◆ Data for this exercise ◆

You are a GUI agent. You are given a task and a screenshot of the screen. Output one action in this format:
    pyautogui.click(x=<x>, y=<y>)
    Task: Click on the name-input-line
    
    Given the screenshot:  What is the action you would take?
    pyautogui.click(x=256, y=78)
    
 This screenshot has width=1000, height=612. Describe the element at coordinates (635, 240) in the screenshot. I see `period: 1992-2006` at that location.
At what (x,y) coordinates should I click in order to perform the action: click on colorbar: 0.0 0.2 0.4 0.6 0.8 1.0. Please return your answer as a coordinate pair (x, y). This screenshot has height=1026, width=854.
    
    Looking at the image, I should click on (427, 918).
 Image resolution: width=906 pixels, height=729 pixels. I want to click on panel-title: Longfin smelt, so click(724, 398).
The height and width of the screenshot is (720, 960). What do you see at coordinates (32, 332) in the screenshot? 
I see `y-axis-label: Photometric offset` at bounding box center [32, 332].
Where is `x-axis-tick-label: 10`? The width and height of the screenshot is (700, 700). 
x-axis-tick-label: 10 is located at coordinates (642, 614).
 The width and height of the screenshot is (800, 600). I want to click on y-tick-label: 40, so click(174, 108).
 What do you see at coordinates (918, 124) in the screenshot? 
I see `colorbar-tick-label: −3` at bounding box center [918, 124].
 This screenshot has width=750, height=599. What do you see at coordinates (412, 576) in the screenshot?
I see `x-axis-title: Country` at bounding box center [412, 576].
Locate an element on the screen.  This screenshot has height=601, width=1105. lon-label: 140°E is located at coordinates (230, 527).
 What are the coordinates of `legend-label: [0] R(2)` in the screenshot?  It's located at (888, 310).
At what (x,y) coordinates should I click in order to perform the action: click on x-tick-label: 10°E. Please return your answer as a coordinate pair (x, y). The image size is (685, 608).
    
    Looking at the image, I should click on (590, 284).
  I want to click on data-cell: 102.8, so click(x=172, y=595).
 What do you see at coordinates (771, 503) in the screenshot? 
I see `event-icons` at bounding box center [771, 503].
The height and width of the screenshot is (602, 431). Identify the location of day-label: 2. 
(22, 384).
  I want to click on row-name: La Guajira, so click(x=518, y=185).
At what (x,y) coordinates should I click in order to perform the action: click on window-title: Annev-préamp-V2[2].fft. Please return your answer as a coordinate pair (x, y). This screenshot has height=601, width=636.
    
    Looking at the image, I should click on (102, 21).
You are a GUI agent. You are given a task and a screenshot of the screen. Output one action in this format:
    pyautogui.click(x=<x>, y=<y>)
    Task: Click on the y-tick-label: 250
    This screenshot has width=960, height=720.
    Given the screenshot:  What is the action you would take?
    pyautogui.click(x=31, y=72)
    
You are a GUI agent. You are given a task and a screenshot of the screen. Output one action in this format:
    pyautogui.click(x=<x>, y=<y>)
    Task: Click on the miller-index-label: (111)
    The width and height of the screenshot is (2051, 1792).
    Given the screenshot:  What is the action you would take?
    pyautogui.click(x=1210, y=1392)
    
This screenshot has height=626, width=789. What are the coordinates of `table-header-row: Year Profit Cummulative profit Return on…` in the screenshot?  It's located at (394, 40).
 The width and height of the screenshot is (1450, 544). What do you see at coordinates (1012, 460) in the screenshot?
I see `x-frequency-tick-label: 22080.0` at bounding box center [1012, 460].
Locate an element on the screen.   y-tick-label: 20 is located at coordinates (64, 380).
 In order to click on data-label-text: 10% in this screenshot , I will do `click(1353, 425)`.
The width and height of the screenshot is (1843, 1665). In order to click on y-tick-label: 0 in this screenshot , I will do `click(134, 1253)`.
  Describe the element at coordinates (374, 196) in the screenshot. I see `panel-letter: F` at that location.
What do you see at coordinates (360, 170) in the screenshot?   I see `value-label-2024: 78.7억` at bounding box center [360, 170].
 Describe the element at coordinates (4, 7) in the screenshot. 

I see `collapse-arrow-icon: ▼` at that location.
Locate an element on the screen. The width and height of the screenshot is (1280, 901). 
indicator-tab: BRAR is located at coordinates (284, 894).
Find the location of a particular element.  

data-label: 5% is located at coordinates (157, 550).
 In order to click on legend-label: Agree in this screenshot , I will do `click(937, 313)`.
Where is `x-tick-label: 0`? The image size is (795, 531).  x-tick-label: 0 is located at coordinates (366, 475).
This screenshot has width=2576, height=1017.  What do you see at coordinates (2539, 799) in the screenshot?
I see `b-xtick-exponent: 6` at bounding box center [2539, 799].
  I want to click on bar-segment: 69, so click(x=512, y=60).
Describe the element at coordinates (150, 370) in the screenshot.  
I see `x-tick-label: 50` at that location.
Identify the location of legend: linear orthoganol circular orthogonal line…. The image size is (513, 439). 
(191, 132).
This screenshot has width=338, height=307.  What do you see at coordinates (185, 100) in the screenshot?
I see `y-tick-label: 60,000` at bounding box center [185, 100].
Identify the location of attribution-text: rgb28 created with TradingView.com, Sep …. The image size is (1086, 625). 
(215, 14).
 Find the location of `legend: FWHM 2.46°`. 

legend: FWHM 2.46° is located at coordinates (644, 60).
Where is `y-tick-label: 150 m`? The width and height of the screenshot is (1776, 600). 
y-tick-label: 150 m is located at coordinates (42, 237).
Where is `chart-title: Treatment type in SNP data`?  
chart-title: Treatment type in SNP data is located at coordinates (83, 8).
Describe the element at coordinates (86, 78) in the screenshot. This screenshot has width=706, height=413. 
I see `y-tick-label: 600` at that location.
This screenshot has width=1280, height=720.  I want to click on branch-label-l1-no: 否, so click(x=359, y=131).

◆ Exercise objective ◆
Render every line of the entries above as a Markdown table with the columns n and Line, numbering the rows in order and skipping blank lines.

◆ Result ◆
| n | Line |
|---|---|
| 1 | You are a GUI agent. You are given a task and a screenshot of the screen. Output one action in this format: |
| 2 |     pyautogui.click(x=<x>, y=<y>) |
| 3 |     Task: Click on the name-input-line |
| 4 |     Given the screenshot:  What is the action you would take? |
| 5 |     pyautogui.click(x=256, y=78) |
| 6 |  This screenshot has width=1000, height=612. Describe the element at coordinates (635, 240) in the screenshot. I see `period: 1992-2006` at that location. |
| 7 | At what (x,y) coordinates should I click in order to perform the action: click on colorbar: 0.0 0.2 0.4 0.6 0.8 1.0. Please return your answer as a coordinate pair (x, y). This screenshot has height=1026, width=854. |
| 8 |     Looking at the image, I should click on (427, 918). |
| 9 |  Image resolution: width=906 pixels, height=729 pixels. I want to click on panel-title: Longfin smelt, so click(724, 398). |
| 10 | The height and width of the screenshot is (720, 960). What do you see at coordinates (32, 332) in the screenshot?  |
| 11 | I see `y-axis-label: Photometric offset` at bounding box center [32, 332]. |
| 12 | Where is `x-axis-tick-label: 10`? The width and height of the screenshot is (700, 700).  |
| 13 | x-axis-tick-label: 10 is located at coordinates (642, 614). |
| 14 |  The width and height of the screenshot is (800, 600). I want to click on y-tick-label: 40, so click(174, 108). |
| 15 |  What do you see at coordinates (918, 124) in the screenshot?  |
| 16 | I see `colorbar-tick-label: −3` at bounding box center [918, 124]. |
| 17 |  This screenshot has width=750, height=599. What do you see at coordinates (412, 576) in the screenshot? |
| 18 | I see `x-axis-title: Country` at bounding box center [412, 576]. |
| 19 | Locate an element on the screen.  This screenshot has height=601, width=1105. lon-label: 140°E is located at coordinates (230, 527). |
| 20 |  What are the coordinates of `legend-label: [0] R(2)` in the screenshot?  It's located at (888, 310). |
| 21 | At what (x,y) coordinates should I click in order to perform the action: click on x-tick-label: 10°E. Please return your answer as a coordinate pair (x, y). The image size is (685, 608). |
| 22 |     Looking at the image, I should click on (590, 284). |
| 23 |   I want to click on data-cell: 102.8, so click(x=172, y=595). |
| 24 |  What do you see at coordinates (771, 503) in the screenshot?  |
| 25 | I see `event-icons` at bounding box center [771, 503]. |
| 26 | The height and width of the screenshot is (602, 431). Identify the location of day-label: 2.  |
| 27 | (22, 384). |
| 28 |   I want to click on row-name: La Guajira, so click(x=518, y=185). |
| 29 | At what (x,y) coordinates should I click in order to perform the action: click on window-title: Annev-préamp-V2[2].fft. Please return your answer as a coordinate pair (x, y). This screenshot has height=601, width=636. |
| 30 |     Looking at the image, I should click on (102, 21). |
| 31 | You are a GUI agent. You are given a task and a screenshot of the screen. Output one action in this format: |
| 32 |     pyautogui.click(x=<x>, y=<y>) |
| 33 |     Task: Click on the y-tick-label: 250 |
| 34 |     This screenshot has width=960, height=720. |
| 35 |     Given the screenshot:  What is the action you would take? |
| 36 |     pyautogui.click(x=31, y=72) |
| 37 | You are a GUI agent. You are given a task and a screenshot of the screen. Output one action in this format: |
| 38 |     pyautogui.click(x=<x>, y=<y>) |
| 39 |     Task: Click on the miller-index-label: (111) |
| 40 |     The width and height of the screenshot is (2051, 1792). |
| 41 |     Given the screenshot:  What is the action you would take? |
| 42 |     pyautogui.click(x=1210, y=1392) |
| 43 | This screenshot has height=626, width=789. What are the coordinates of `table-header-row: Year Profit Cummulative profit Return on…` in the screenshot?  It's located at (394, 40). |
| 44 |  The width and height of the screenshot is (1450, 544). What do you see at coordinates (1012, 460) in the screenshot? |
| 45 | I see `x-frequency-tick-label: 22080.0` at bounding box center [1012, 460]. |
| 46 | Locate an element on the screen.   y-tick-label: 20 is located at coordinates (64, 380). |
| 47 |  In order to click on data-label-text: 10% in this screenshot , I will do `click(1353, 425)`. |
| 48 | The width and height of the screenshot is (1843, 1665). In order to click on y-tick-label: 0 in this screenshot , I will do `click(134, 1253)`. |
| 49 |   Describe the element at coordinates (374, 196) in the screenshot. I see `panel-letter: F` at that location. |
| 50 | What do you see at coordinates (360, 170) in the screenshot?   I see `value-label-2024: 78.7억` at bounding box center [360, 170]. |
| 51 |  Describe the element at coordinates (4, 7) in the screenshot.  |
| 52 | I see `collapse-arrow-icon: ▼` at that location. |
| 53 | Locate an element on the screen. The width and height of the screenshot is (1280, 901).  |
| 54 | indicator-tab: BRAR is located at coordinates (284, 894). |
| 55 | Find the location of a particular element.   |
| 56 | data-label: 5% is located at coordinates (157, 550). |
| 57 |  In order to click on legend-label: Agree in this screenshot , I will do `click(937, 313)`. |
| 58 | Where is `x-tick-label: 0`? The image size is (795, 531).  x-tick-label: 0 is located at coordinates (366, 475). |
| 59 | This screenshot has width=2576, height=1017.  What do you see at coordinates (2539, 799) in the screenshot? |
| 60 | I see `b-xtick-exponent: 6` at bounding box center [2539, 799]. |
| 61 |   I want to click on bar-segment: 69, so click(x=512, y=60). |
| 62 | Describe the element at coordinates (150, 370) in the screenshot.   |
| 63 | I see `x-tick-label: 50` at that location. |
| 64 | Identify the location of legend: linear orthoganol circular orthogonal line…. The image size is (513, 439).  |
| 65 | (191, 132). |
| 66 | This screenshot has width=338, height=307.  What do you see at coordinates (185, 100) in the screenshot? |
| 67 | I see `y-tick-label: 60,000` at bounding box center [185, 100]. |
| 68 | Identify the location of attribution-text: rgb28 created with TradingView.com, Sep …. The image size is (1086, 625).  |
| 69 | (215, 14). |
| 70 |  Find the location of `legend: FWHM 2.46°`.  |
| 71 | legend: FWHM 2.46° is located at coordinates (644, 60). |
| 72 | Where is `y-tick-label: 150 m`? The width and height of the screenshot is (1776, 600).  |
| 73 | y-tick-label: 150 m is located at coordinates (42, 237). |
| 74 | Where is `chart-title: Treatment type in SNP data`?   |
| 75 | chart-title: Treatment type in SNP data is located at coordinates (83, 8). |
| 76 | Describe the element at coordinates (86, 78) in the screenshot. This screenshot has width=706, height=413.  |
| 77 | I see `y-tick-label: 600` at that location. |
| 78 | This screenshot has width=1280, height=720.  I want to click on branch-label-l1-no: 否, so click(x=359, y=131). |